### Письменное задание A:
Перечислите все виды импульсов революции 1991-1993 годов, которые названы в тексте о революциях в России.
### Письменное задание B:
Перепишите фрагмент текста о революциях в России, который открывается словами «Как бы ни называли» и завершается словами «сходства и различия.». В нем замените «общинный коллективизм» на «общинный уклад».

### Показанный отрывок:
Конечно, революция 1917 г. была беспрецедентным «взрывом» всей прежней социальной, государственной, экономической системы. И на первых порах сполна — и ужасающими средствами — пыталась реализовать свой лозунг сноса старого мира «до основанья».

Однако, действительно снося старое почти до основания, эта революция, во-первых, довольно быстро и решительно пресекла эксцессы революционного и послереволюционного бурления. А в ходе самой революции и особенно в послереволюционный период большевики в полной мере использовали в своих интересах издревле укорененный в широких российских массах общинный коллективизм.

Как бы ни называли это те, для кого приоритетной ценностью является личная свобода — стадностью, круговой порукой или как-то еще, — нельзя не признать, что именно эта ставка на трансформированный, приспособленный к новой эпохе общинный коллективизм и адекватную ему жесткую моральную нормативность во многом обеспечила великие достижения советской эпохи.

Чем с этой точки зрения стала новая революция 1991-1993 годов?

Эта революция, к счастью, не привела к огромной крови новой гражданской войны. Но ее экономические, политические, социальные, правовые, культурные импульсы по своим масштабам и шоковому характеру были вполне сопоставимы и с 1861, и с 1917 годом.

И здесь я хочу обратить особое внимание на сходства и различия.

Различия, конечно же, прежде всего в том, что эпоха и широкие массы стали совсем другими. Общество российское уже было глубоко модернизировано. Люди при всех несправедливостях советской бюрократической системы и эксцессах «телефонного права» привыкли к своему равенству перед законом и достаточно высокой степени личной независимости.

### Предоставленные данные:
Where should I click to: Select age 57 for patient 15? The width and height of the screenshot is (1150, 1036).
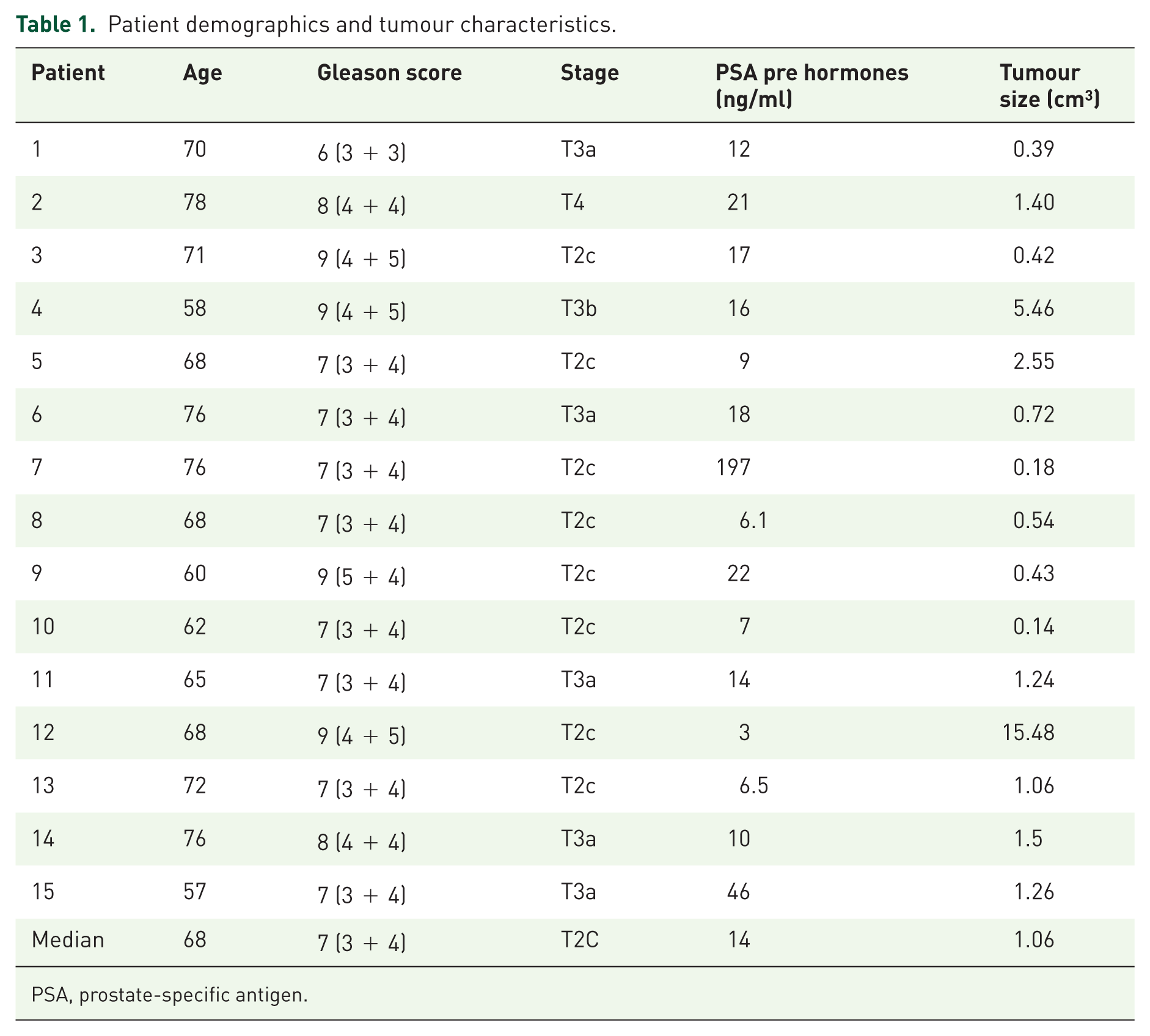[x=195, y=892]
--
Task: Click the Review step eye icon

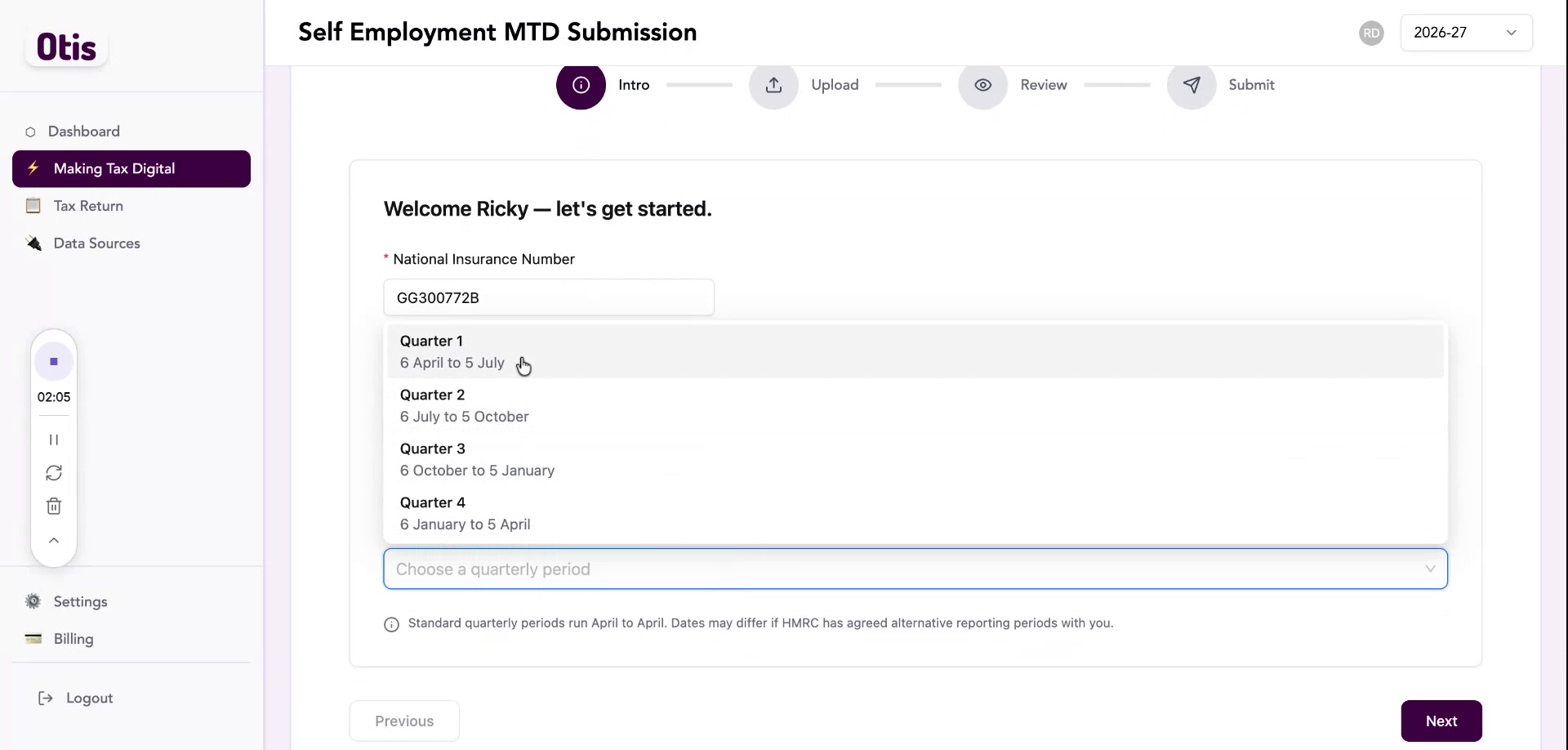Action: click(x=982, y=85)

### Результат A:
Экономические, политические, социальные, правовые, культурные.

### Результат B:
Как бы ни называли это те, для кого приоритетной ценностью является личная свобода — стадностью, круговой порукой или как-то еще, — нельзя не признать, что именно эта ставка на трансформированный, приспособленный к новой эпохе общинный уклад и адекватную ему жесткую моральную нормативность во многом обеспечила великие достижения советской эпохи.

Чем с этой точки зрения стала новая революция 1991-1993 годов?

Эта революция, к счастью, не привела к огромной крови новой гражданской войны. Но ее экономические, политические, социальные, правовые, культурные импульсы по своим масштабам и шоковому характеру были вполне сопоставимы и с 1861, и с 1917 годом.

И здесь я хочу обратить особое внимание на сходства и различия.